### Excerpted text
---------------
"For as children tremble and fear everything in the blind darkness, so we in the light sometimes fear what is no more to be feared than the things children in the dark hold in terror and imagine will come true."
-Titus Lucretius Carus [99-55 B.C.], De Rerum Natura, bk. III, l. 87
It's hard for me to have fears and doubts. It's hard for me to not just admit to others that I am having them, but to let them see the vulnerability that peeks out behind them. To say, "I am worried about this" or "I am worried about that" is not hard. It's when the firm mask of confidence slips and the tears slip out along with the last of my composure that it becomes really hard.
I am used to being the strong one, the one to lean on for others. I show them only my confidence in their abilities, in their bodies, in their babies. When they come to me with their masks off and cry on my sofa, I am the one that listens and holds and soothes and reassures. Those I have to offer me that reassurance are the very ones that I once held that role for. And it feels awkward.
On Monday night, the baby turned breech again, and then promptly transverse. There she remained until suppertime Tuesday night. I had been trying to get her to turn LOA and she did, several times a week, but it seems once her head was out of the pelvis, she felt free to go wherever the heck she wanted. I had quite a freak out on Tuesday morning.
---------------
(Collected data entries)

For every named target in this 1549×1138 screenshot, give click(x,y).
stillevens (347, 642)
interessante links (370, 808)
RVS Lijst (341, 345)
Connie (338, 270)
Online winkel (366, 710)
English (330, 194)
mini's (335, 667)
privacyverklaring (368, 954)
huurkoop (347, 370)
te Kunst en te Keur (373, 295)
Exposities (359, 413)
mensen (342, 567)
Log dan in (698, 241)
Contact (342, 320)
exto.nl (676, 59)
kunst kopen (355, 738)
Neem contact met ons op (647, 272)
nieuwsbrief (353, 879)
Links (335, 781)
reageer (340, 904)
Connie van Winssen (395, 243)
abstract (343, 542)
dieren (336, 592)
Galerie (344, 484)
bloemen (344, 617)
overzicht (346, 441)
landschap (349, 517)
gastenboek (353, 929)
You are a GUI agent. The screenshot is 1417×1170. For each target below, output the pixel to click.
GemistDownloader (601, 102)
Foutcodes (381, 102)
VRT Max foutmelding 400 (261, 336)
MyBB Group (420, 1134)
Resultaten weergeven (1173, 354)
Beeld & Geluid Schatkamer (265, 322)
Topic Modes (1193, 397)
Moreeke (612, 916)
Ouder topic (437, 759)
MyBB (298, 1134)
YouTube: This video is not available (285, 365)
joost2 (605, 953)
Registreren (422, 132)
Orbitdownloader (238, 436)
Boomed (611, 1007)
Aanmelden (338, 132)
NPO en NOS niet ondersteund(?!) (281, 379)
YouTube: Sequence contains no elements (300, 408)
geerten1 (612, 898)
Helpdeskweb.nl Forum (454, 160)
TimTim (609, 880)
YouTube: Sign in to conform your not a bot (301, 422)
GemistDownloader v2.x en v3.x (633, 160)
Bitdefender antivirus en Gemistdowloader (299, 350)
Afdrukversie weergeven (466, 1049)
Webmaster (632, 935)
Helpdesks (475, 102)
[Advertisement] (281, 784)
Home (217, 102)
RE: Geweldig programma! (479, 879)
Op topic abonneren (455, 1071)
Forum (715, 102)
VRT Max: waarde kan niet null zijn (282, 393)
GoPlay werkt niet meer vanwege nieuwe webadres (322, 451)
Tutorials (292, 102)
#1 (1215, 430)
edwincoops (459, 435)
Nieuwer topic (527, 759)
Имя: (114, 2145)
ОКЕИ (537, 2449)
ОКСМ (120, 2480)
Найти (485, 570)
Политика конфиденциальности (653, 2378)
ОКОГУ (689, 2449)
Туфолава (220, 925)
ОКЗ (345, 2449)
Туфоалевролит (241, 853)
---------------
### Work request A
Using the excerpt on fear and vulnerability, explain why the writer says that receiving reassurance feels awkward.
### Work request B
Answer these questions from the excerpt on fear and vulnerability:
(i) To whom is the opening quotation attributed?
(ii) Into what position did the baby turn right after turning breech on Monday night?
(iii) Until when did the baby stay in that position?
### Work request C
List every action the excerpt on fear and vulnerability says the writer performs when others come with their masks off and cry on the sofa.
The collected data entries are not required for any of this work.

### Task output A
The writer is used to being the strong one whom others lean on. The people who now offer the writer reassurance are the very ones the writer once reassured.

### Task output B
(i) Titus Lucretius Carus
(ii) Transverse
(iii) Until suppertime Tuesday night

### Task output C
Listens, holds, soothes, reassures